Create GHA extract shell scripts action (#1)

omus · web-flow · commit a9e3b70f830c · 2025-01-06T11:46:01.000-06:00
diff --git a/.editorconfig b/.editorconfig
@@ -0,0 +1,12 @@
+# https://editorconfig.org/
+
+# https://manpages.debian.org/testing/shfmt/shfmt.1.en.html#EXAMPLES
+[*.sh]
+indent_style = space
+indent_size = 4
+shell_variant      = bash  # --language-variant
+binary_next_line   = false
+switch_case_indent = true  # --case-indent
+space_redirects    = false
+keep_padding       = false
+function_next_line = false # --func-next-line
diff --git a/.github/workflows/integration-tests.yaml b/.github/workflows/integration-tests.yaml
@@ -0,0 +1,50 @@
+---
+name: Integration Tests
+on:
+  pull_request:
+    paths:
+      - "action.yaml"
+      - "gha_extract_shell_scripts.py"
+      - ".github/workflows/integration-tests.yaml"
+
+jobs:
+  test:
+    name: Test
+    runs-on: ubuntu-latest
+    permissions:
+      contents: read
+    steps:
+      - uses: actions/checkout@v4
+      - name: Run action
+        id: self
+        uses: ./
+      - name: Target step
+        run: |
+          echo "${{ env.greeting }}, $name"
+        env:
+          greeting: Hello
+          name: Integration Tests
+      - name: Test extracted
+        run: |
+          if [[ -f "$output_file" ]]; then
+              echo "Output:"
+              cat -n "$output_file"
+              echo "Expected:"
+              cat -n <<<"$expected"
+          else
+              find "${output_dir:?}"
+              exit 1
+          fi
+          diff --color=always "${output_file:?}" <(echo "${expected:?}")
+        env:
+          output_dir: ${{ steps.self.outputs.output-dir }}
+          output_file: ${{ steps.self.outputs.output-dir }}/integration-tests.yaml/job=Test/step=Target_step.sh
+          expected: |-
+            #!/usr/bin/env bash
+            set -e
+            # shellcheck disable=SC2016,SC2034
+            greeting='Hello'
+            # shellcheck disable=SC2016,SC2034
+            name='Integration Tests'
+            # ---
+            echo ":env.greeting:, $name"

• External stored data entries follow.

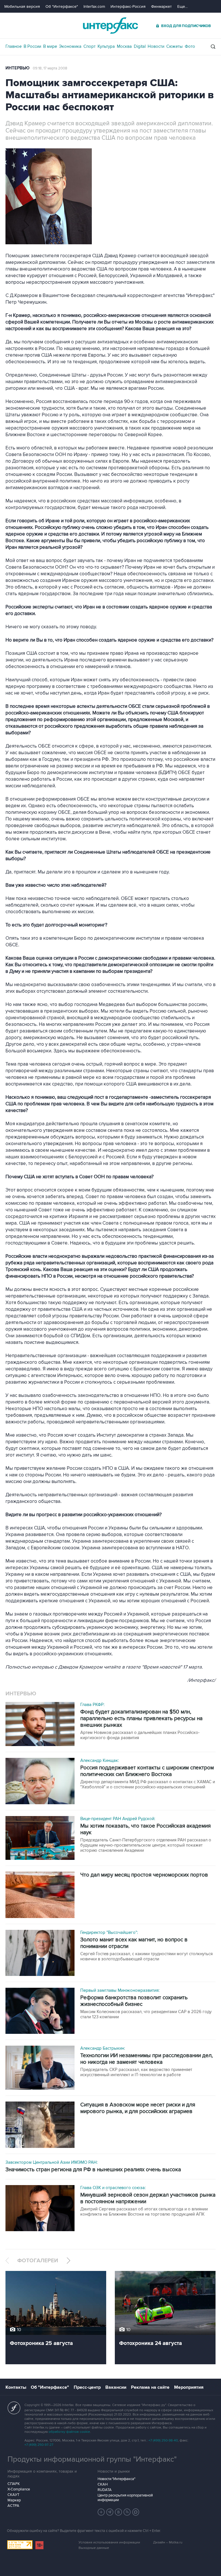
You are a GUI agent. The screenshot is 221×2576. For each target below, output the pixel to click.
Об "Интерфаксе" (61, 6)
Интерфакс (110, 25)
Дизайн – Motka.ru (167, 2542)
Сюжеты (174, 46)
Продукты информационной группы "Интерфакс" (92, 2459)
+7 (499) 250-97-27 (38, 2445)
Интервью (17, 68)
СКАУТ (13, 2494)
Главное (13, 46)
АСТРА (13, 2505)
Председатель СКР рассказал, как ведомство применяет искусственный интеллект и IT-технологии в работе (136, 2072)
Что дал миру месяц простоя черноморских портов (144, 1875)
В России (32, 46)
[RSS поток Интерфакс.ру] (127, 2512)
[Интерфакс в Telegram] (110, 2512)
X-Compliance (18, 2489)
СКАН (103, 2484)
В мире (50, 46)
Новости (156, 46)
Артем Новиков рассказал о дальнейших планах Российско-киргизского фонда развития (140, 1735)
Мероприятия (188, 2387)
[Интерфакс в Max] (136, 2512)
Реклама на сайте (150, 2387)
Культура (106, 46)
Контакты (15, 2387)
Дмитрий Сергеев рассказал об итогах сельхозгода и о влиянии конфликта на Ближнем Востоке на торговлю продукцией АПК (144, 2211)
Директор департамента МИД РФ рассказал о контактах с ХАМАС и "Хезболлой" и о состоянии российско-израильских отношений (147, 1784)
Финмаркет (161, 6)
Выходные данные (94, 2548)
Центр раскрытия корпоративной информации (125, 2497)
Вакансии (115, 2387)
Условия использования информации (109, 2542)
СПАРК (13, 2484)
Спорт (89, 46)
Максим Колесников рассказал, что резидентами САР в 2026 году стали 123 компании (146, 2014)
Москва (124, 46)
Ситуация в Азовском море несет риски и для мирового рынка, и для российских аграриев (137, 2108)
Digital (140, 46)
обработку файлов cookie (69, 2432)
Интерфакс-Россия (128, 6)
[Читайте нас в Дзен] (101, 2512)
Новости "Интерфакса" (116, 2479)
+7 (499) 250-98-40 (163, 2440)
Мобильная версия (22, 6)
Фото (190, 46)
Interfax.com (94, 6)
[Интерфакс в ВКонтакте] (118, 2512)
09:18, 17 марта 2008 (50, 68)
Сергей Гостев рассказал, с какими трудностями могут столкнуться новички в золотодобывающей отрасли (146, 1956)
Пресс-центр (87, 2387)
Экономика (70, 46)
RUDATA (105, 2490)
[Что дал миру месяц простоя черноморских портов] (40, 1895)
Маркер (14, 2500)
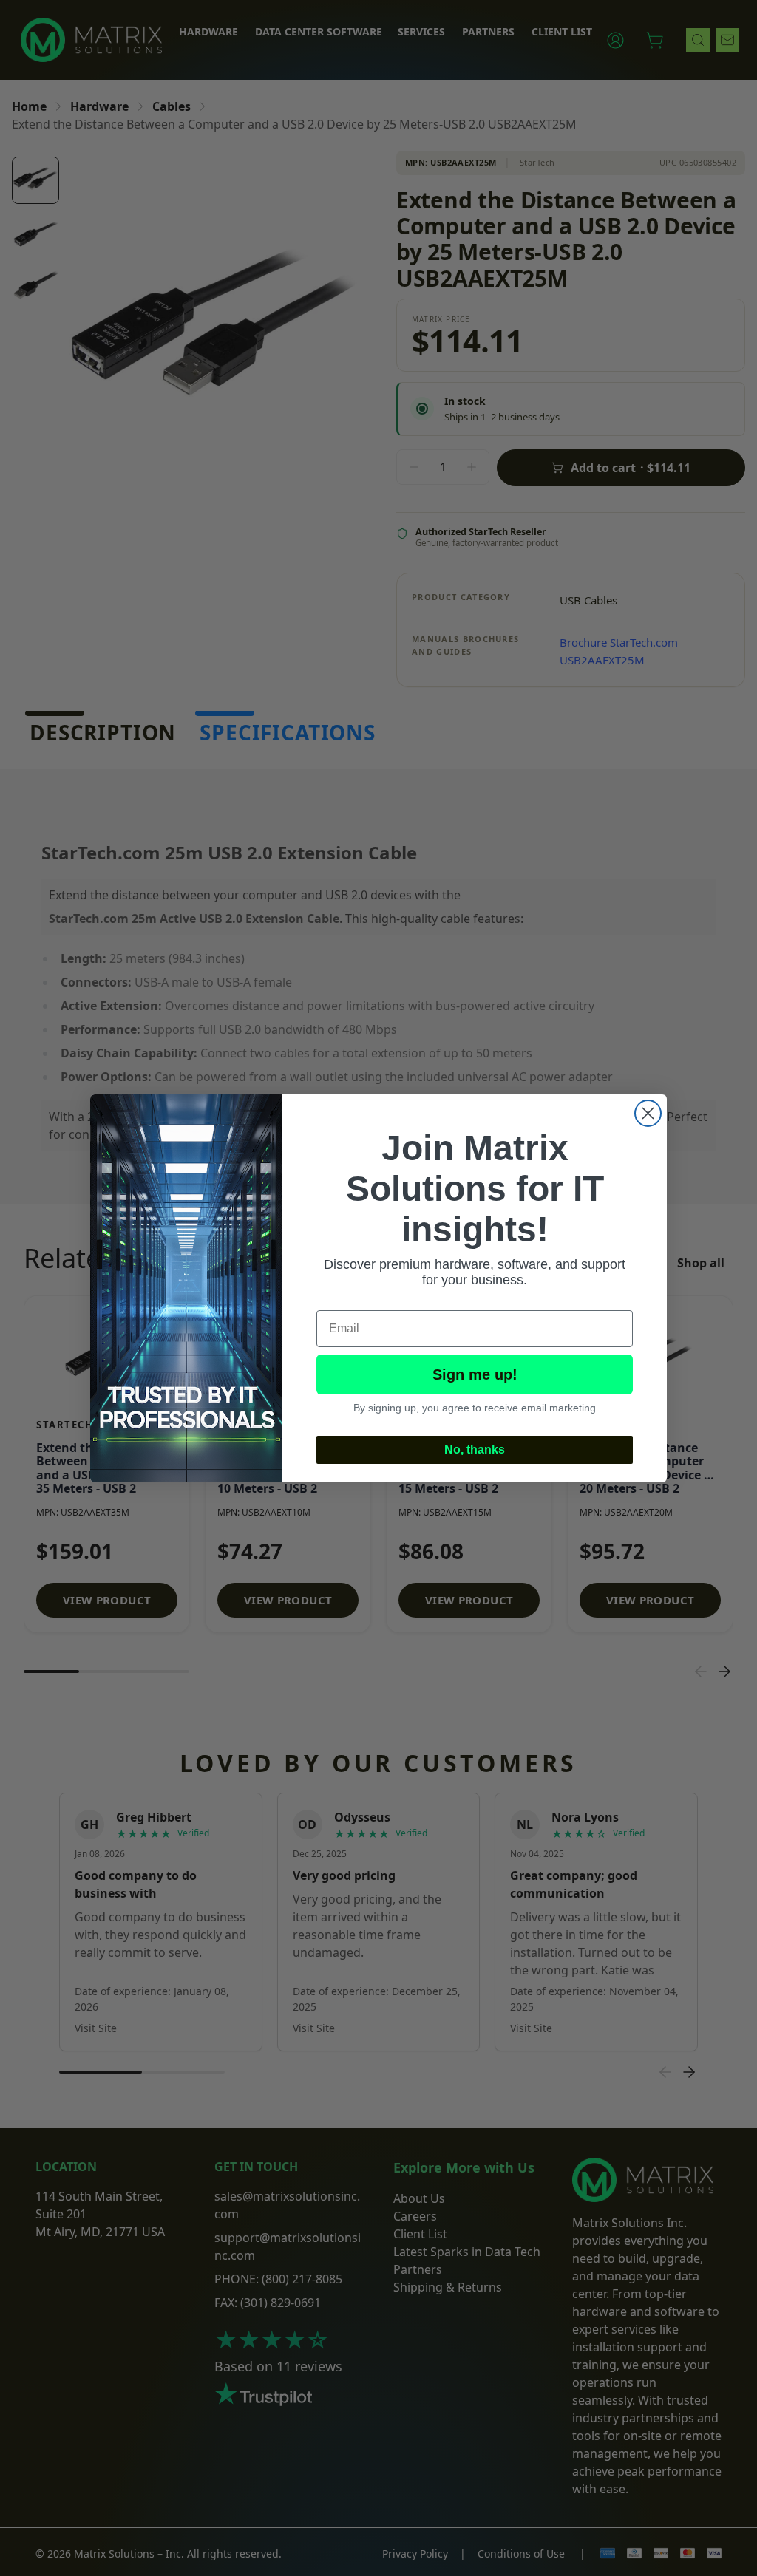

diff --git a/.github/workflows/shell.yaml b/.github/workflows/shell.yaml
@@ -0,0 +1,37 @@
+---
+name: Shell
+on:
+  pull_request:
+    paths:
+      - "**.sh"
+      - ".github/workflows/*"
+      - "action.yaml"
+      - "gha_extract_shell_scripts.py"
+
+jobs:
+  lint-format:
+    name: Lint & Format
+    needs: workflow-scripts
+    # These permissions are needed to:
+    # - Checkout the Git repo (`contents: read`)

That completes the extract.